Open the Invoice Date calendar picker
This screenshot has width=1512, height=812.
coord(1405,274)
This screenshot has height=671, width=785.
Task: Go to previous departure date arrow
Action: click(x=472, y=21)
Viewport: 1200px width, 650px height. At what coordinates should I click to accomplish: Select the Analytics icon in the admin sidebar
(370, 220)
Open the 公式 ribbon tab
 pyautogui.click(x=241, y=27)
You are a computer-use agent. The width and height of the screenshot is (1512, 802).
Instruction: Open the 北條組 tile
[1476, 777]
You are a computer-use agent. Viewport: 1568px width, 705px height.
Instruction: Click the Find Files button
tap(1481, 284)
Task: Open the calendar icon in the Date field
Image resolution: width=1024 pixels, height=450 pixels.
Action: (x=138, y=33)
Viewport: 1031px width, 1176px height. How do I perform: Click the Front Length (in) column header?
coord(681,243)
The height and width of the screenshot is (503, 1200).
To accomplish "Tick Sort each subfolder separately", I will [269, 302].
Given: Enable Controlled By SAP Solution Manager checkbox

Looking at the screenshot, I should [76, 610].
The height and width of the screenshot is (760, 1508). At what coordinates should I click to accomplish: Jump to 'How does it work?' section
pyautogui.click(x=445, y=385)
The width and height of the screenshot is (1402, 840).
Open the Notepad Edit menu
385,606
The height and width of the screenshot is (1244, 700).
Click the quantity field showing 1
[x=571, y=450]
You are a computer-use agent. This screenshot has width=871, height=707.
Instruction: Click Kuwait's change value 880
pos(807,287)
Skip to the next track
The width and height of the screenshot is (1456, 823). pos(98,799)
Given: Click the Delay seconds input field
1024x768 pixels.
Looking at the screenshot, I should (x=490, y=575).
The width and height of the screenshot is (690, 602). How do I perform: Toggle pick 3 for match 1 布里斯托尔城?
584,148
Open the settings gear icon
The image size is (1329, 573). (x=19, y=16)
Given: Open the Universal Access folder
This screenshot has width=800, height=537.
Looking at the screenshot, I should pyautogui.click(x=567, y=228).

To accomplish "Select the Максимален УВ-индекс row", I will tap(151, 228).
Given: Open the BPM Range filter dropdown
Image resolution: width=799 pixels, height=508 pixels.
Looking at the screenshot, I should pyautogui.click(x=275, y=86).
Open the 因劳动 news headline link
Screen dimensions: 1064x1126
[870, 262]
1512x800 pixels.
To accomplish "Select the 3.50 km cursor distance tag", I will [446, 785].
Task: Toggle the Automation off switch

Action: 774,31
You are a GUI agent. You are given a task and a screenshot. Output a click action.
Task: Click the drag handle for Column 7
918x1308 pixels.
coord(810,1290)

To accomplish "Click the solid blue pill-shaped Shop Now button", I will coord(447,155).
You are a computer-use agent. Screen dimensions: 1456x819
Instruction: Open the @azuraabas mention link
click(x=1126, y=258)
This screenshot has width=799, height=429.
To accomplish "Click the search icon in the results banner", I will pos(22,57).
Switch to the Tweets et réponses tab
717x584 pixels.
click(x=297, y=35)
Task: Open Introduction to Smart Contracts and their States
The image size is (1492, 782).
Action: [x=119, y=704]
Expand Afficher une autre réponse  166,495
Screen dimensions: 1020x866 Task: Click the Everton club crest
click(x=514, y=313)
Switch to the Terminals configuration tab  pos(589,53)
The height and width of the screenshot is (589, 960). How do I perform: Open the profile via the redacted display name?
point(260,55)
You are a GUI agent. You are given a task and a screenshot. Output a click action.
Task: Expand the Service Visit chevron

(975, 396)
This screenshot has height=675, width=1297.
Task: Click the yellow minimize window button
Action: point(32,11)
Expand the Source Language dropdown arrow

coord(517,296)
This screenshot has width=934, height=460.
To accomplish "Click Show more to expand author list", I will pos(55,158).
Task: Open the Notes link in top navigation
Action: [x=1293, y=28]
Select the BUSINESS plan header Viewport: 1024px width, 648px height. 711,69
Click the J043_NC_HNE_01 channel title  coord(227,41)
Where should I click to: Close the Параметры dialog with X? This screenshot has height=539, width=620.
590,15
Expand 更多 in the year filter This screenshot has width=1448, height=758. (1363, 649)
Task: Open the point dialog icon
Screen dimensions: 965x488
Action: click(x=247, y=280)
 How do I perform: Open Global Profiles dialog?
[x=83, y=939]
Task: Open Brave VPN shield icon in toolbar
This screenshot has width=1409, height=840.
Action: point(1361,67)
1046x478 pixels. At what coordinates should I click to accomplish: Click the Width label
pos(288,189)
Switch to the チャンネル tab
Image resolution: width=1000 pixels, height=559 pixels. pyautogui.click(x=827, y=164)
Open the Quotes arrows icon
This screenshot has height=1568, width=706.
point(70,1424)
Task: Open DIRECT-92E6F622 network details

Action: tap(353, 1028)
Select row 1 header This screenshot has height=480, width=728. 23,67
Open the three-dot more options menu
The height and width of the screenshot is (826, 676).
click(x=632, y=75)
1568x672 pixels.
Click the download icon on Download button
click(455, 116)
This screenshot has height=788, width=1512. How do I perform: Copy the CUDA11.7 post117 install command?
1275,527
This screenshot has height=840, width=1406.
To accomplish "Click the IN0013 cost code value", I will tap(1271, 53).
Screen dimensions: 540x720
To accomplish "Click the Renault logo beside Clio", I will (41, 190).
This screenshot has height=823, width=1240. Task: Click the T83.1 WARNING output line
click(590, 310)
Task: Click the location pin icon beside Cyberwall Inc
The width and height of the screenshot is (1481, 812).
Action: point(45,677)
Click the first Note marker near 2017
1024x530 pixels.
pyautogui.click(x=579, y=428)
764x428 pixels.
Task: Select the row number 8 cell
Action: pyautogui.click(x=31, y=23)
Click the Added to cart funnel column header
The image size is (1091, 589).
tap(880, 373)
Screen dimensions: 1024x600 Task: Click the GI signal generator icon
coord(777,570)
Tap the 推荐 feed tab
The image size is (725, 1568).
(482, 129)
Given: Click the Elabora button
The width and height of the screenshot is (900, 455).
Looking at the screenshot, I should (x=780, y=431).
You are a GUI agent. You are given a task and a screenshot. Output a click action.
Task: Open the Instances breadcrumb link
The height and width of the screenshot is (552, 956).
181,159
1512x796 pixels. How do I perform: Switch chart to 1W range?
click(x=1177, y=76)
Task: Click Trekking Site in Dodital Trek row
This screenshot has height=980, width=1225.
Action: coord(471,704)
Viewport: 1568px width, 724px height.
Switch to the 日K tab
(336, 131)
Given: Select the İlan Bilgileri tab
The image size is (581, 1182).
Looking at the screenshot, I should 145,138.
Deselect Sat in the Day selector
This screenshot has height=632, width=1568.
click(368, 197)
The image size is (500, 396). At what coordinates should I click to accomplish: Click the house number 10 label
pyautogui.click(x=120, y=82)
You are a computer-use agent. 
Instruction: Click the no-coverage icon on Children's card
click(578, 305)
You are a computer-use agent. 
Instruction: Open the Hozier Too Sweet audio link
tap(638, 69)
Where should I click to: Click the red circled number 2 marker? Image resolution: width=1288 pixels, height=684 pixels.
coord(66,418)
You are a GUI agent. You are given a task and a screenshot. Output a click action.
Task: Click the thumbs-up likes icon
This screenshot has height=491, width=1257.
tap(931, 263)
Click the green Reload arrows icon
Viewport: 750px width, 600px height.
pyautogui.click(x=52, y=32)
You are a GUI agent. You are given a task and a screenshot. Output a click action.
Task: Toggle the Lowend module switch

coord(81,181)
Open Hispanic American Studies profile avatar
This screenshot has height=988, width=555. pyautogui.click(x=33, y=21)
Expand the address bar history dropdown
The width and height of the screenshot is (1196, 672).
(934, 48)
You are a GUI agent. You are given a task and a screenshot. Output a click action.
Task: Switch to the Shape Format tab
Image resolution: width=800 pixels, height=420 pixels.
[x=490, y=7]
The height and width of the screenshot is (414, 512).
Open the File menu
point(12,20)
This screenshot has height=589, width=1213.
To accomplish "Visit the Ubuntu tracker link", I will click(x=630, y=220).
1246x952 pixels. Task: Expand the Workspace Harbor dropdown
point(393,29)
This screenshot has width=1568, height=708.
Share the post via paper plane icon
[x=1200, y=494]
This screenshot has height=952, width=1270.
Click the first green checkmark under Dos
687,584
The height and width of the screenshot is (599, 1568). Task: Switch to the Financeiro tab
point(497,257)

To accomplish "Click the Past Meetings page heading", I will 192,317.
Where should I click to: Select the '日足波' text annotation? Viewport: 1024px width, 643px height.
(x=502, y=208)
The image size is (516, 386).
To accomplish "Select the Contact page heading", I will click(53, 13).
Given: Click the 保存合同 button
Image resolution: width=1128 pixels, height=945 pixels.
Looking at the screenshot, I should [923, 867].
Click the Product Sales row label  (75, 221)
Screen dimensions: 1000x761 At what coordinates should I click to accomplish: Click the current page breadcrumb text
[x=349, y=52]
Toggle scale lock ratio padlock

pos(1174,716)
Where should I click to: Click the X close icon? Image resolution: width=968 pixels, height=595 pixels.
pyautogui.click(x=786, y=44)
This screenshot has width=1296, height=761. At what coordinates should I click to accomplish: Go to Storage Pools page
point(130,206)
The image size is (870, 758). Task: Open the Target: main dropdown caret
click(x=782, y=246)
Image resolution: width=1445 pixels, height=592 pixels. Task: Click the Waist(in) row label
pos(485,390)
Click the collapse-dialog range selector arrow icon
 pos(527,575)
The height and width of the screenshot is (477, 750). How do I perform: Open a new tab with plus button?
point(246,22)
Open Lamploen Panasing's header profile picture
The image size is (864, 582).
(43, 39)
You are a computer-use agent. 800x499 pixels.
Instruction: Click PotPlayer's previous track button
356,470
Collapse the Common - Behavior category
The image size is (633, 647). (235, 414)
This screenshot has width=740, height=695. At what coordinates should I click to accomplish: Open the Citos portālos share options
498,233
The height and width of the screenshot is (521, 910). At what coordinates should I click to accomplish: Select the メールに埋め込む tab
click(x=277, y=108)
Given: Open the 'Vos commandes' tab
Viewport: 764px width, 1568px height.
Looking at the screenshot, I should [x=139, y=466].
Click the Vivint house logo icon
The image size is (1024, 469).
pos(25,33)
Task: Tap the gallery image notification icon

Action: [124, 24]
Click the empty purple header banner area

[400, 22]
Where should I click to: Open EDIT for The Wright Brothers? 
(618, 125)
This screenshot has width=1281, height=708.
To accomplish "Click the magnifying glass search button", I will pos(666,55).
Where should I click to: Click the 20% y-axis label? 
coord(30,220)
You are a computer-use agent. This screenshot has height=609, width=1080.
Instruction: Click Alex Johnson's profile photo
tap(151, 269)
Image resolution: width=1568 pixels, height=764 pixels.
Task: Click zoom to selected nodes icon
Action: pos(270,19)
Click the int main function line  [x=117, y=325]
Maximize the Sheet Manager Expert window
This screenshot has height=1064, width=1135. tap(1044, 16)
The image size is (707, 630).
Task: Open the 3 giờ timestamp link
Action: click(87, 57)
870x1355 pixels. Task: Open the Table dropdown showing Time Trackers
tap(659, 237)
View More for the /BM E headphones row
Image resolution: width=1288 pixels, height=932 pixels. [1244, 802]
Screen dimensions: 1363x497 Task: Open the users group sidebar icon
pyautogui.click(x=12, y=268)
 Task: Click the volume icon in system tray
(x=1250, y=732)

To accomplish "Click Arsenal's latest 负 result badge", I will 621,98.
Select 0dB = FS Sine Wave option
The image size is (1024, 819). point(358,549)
===============
[The task]: Reproduce the records from the line with "How do I perform: Open Global" to the line with "Image resolution: width=1000", replacing "toolbar" with "top bar" and leaving everything else unchanged.

[Written answer]:
 How do I perform: Open Global Profiles dialog?
[x=83, y=939]
Task: Open Brave VPN shield icon in top bar
This screenshot has width=1409, height=840.
Action: point(1361,67)
1046x478 pixels. At what coordinates should I click to accomplish: Click the Width label
pos(288,189)
Switch to the チャンネル tab
Image resolution: width=1000 pixels, height=559 pixels. pyautogui.click(x=827, y=164)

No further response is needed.